Stored items:

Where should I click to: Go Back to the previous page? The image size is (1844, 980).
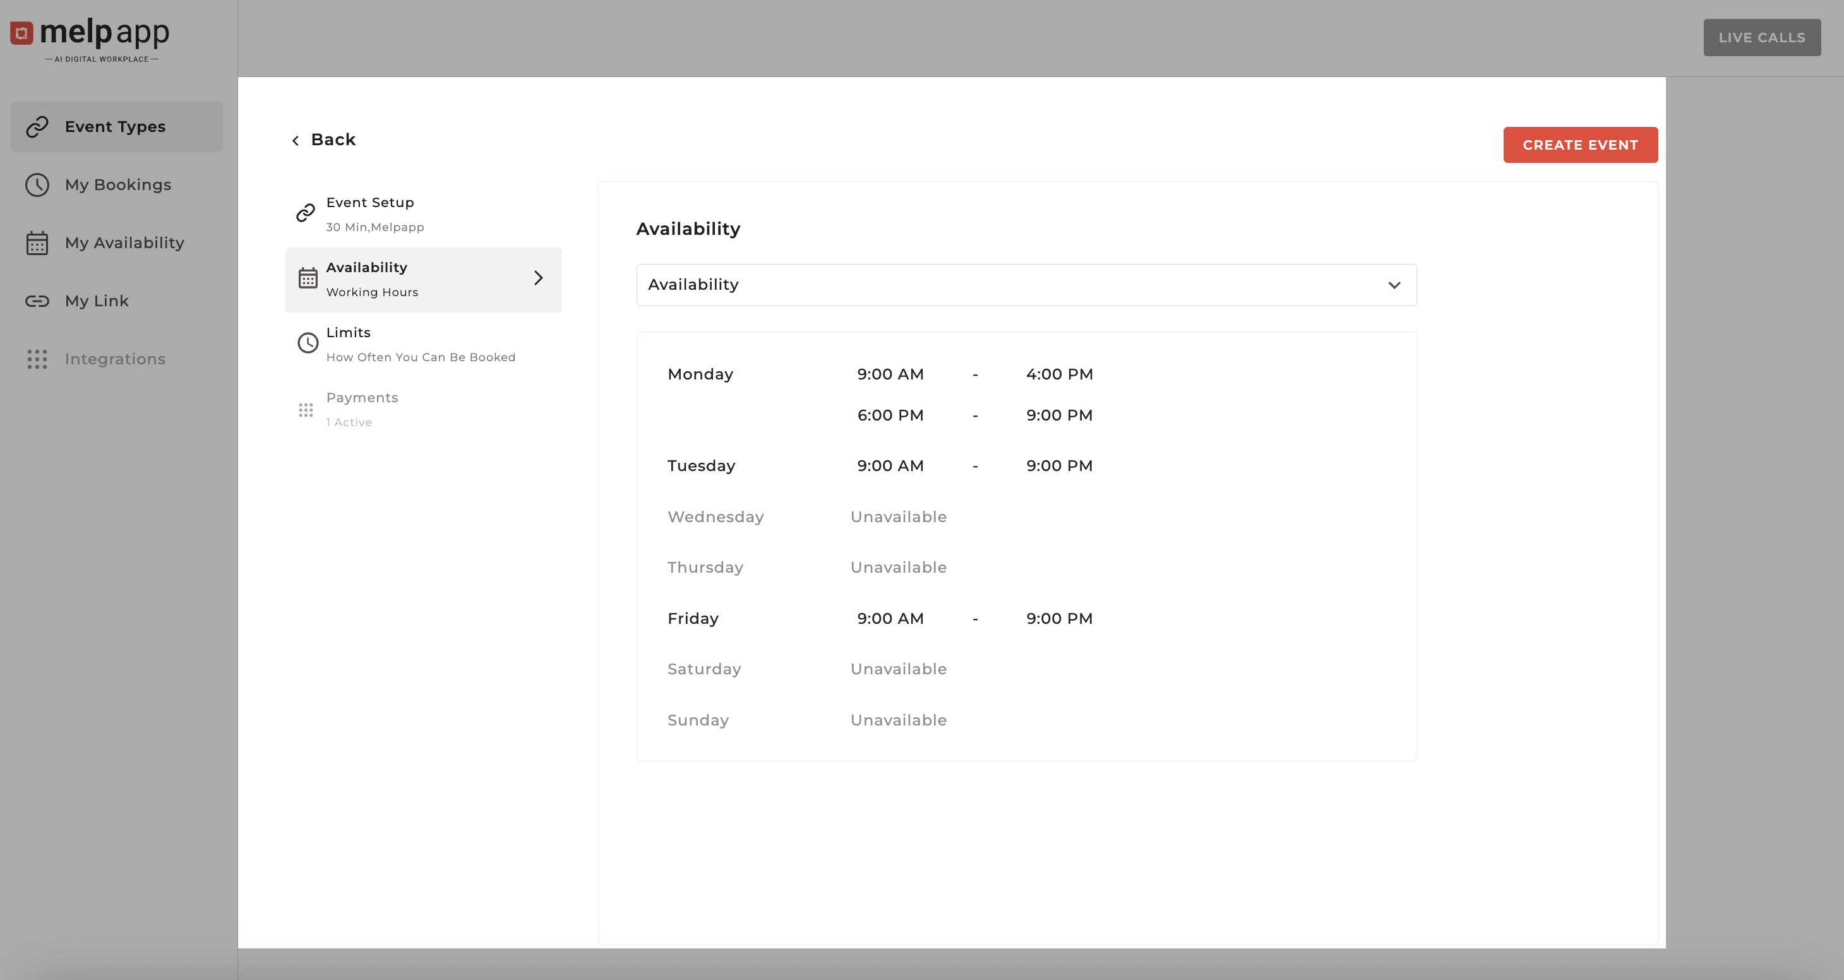coord(324,140)
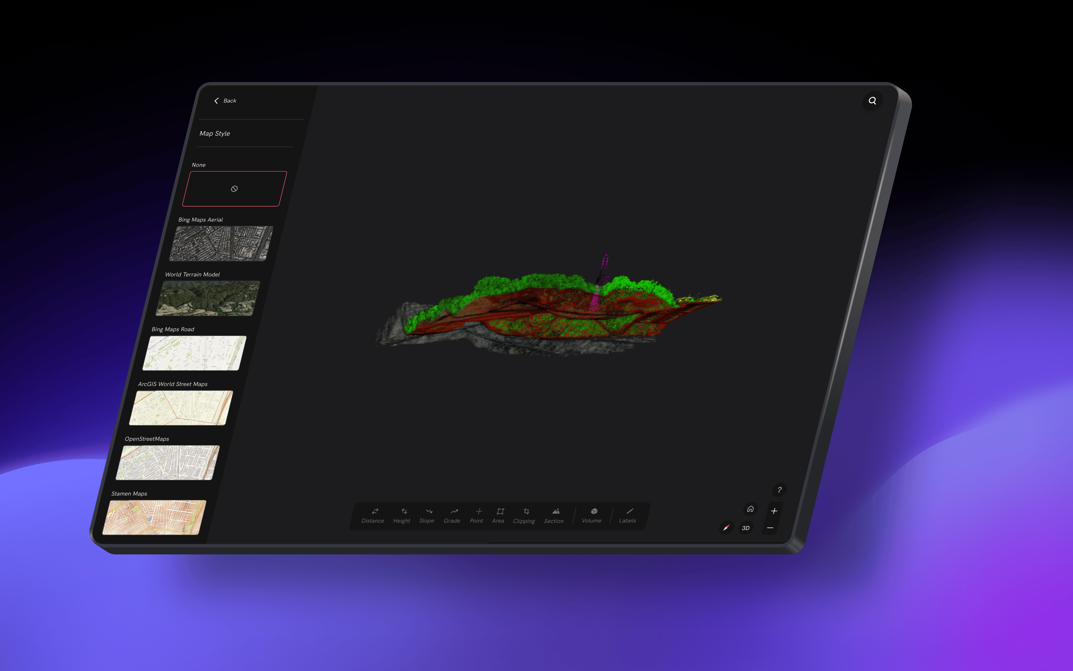Viewport: 1073px width, 671px height.
Task: Zoom out with the minus button
Action: (x=770, y=528)
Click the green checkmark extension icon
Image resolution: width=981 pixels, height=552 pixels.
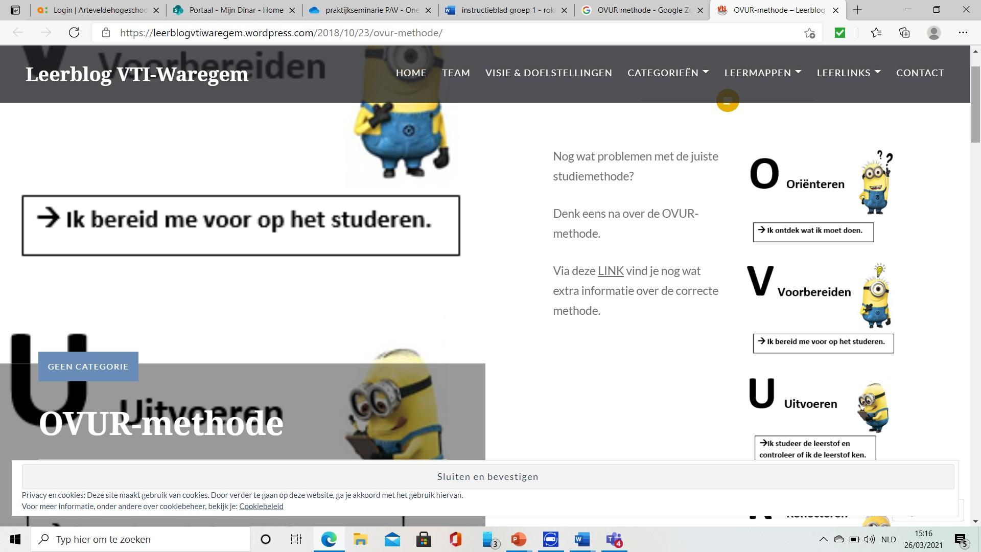pos(839,33)
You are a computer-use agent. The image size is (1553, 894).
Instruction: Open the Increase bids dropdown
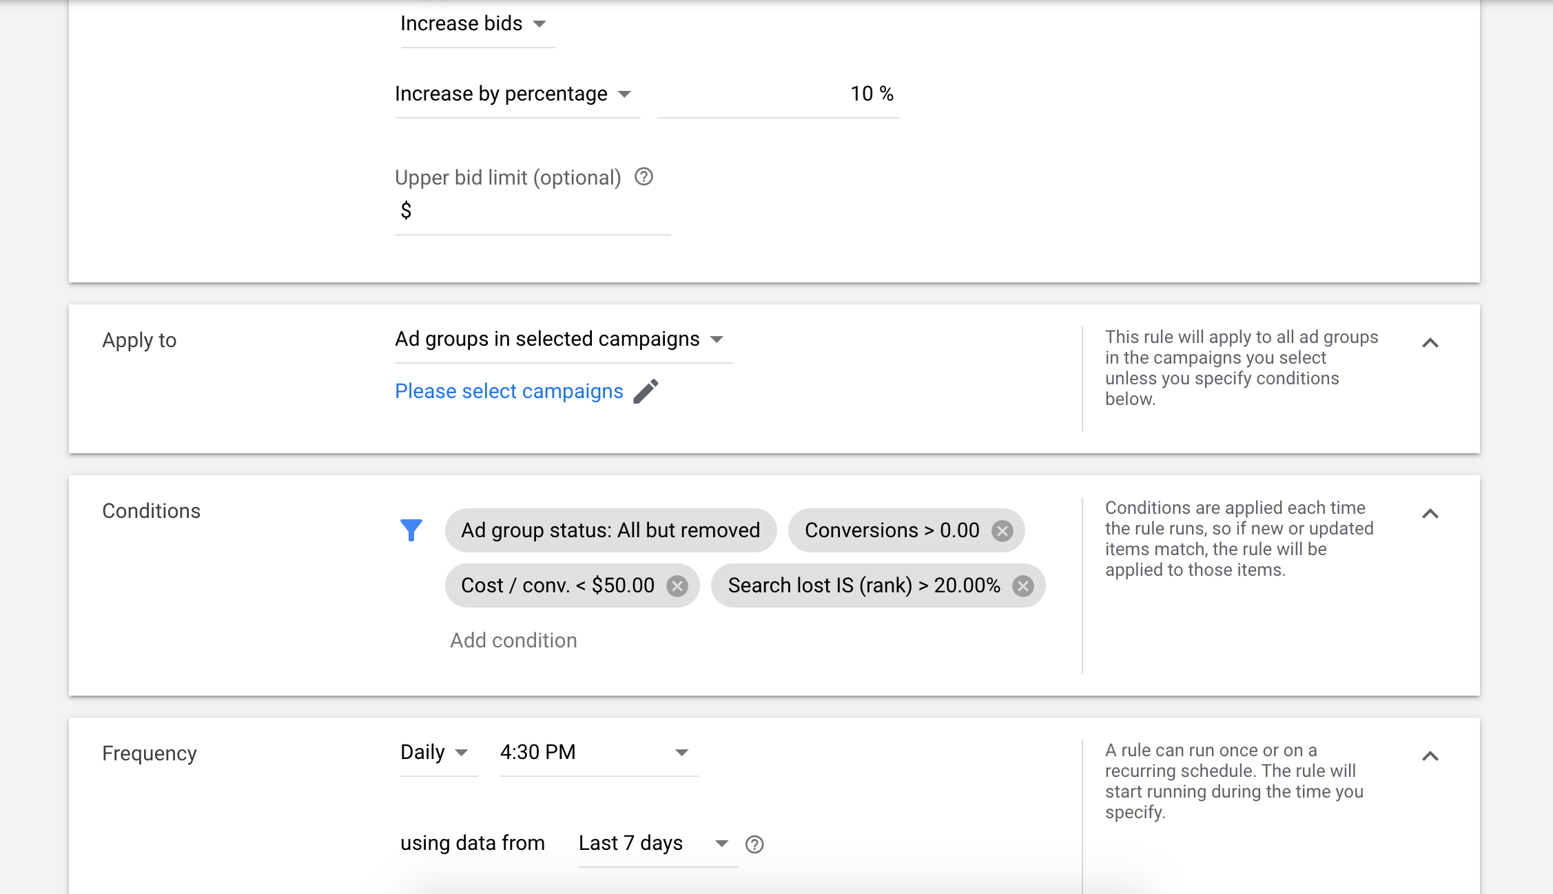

What the exercise asks:
Could you give all of the data again exactly as written, omitting any pictures?

Response box:
Where should I click to: Go Back to the previous page? The image size is (1844, 980).
coord(324,140)
Viewport: 1073px width, 671px height.
Task: Zoom out with the minus button
Action: (x=770, y=528)
Click the green checkmark extension icon
Image resolution: width=981 pixels, height=552 pixels.
pos(839,33)
You are a computer-use agent. The image size is (1553, 894).
Instruction: Open the Increase bids dropdown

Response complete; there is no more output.